Stock prices have been on a see-saw for months now, increasing the risk for investors to rely on capital gains. But capital gains aren’t the only way to earn from stocks; dividends too add to the overall earnings from stocks. Dividends reflect a company’s financial strength.
What are dividends?
Dividends are basically that part of a company’s earnings or profits which are paid out to shareholders. Although, they aren’t guaranteed, they do provide a more regular and stable income stream as compared with capital gains. Typically, dividend payments are made annually, but there is no hard and fast rule. They could be paid out semi-annually or once in two years or at any frequency the company chooses. There are two modes of paying dividends, through cash or via additional stock in the form of bonus shares. Dividend payouts are more frequent with companies that have significant cash balances. Mostly, this could be a characteristic of a particular type of business. For instance, the consumer goods companies, services companies and government-owned undertakings.
What is dividend yield?
Dividend yield is essentially a financial ratio that shows how much a company pays out as annual dividend with respect to the market price of its share. If there is no capital gain from owning a stock, then the dividend yield is the only return from holding a particular stock. Comparing the dividend yield of two companies would help you assess whether your stock is paying you a better dividend than another. Comparing the absolute quantum of dividend paid may not always give the best picture because you also pay a price (market price) to own a stock.

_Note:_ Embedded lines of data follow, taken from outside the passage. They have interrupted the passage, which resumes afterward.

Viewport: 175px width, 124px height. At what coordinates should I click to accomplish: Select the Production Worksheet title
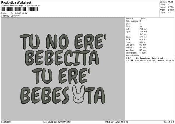point(16,3)
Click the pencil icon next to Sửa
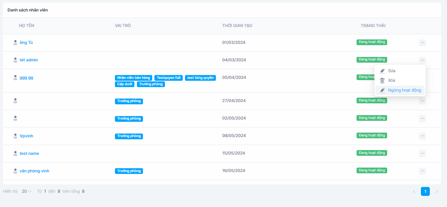The width and height of the screenshot is (447, 207). click(x=382, y=71)
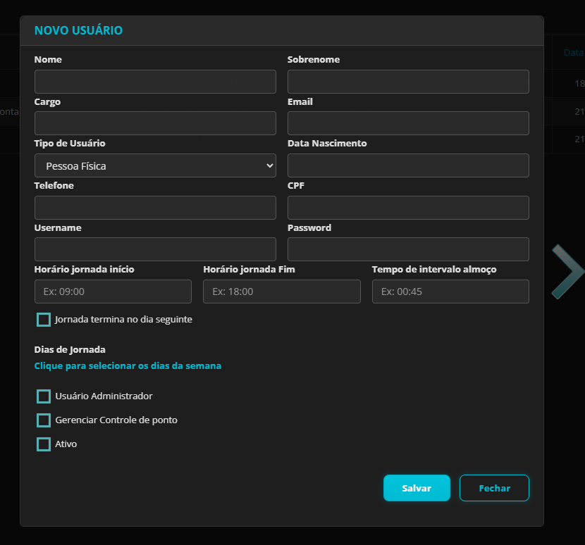Image resolution: width=585 pixels, height=545 pixels.
Task: Click the Salvar button
Action: coord(417,488)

What are dividend yield funds?
A few mutual fund (MF) schemes are structured around this concept. A look at the past one-year returns, according to data provided by MF tracker Value Research, shows that all but one of these schemes have outperformed the average returns of their category.
What to do?
Investors who want regular income can look at stocks, which pay regular dividends and have a relatively high dividend yield. For example, Infosys Ltd has been declaring an interim (mid-year) and final (year-end) dividend every year for the last 15 years. It has also announced bonus issue of shares five times since 1994. These earnings are in addition to any capital gains. Similarly, Hindustan Unilever Ltd has paid at least an interim and a final dividend every year since 1997.
However, there is no guarantee as such. While past payouts do not signify payments in the future, you can use the track record as a benchmark to assess dividend action going forward.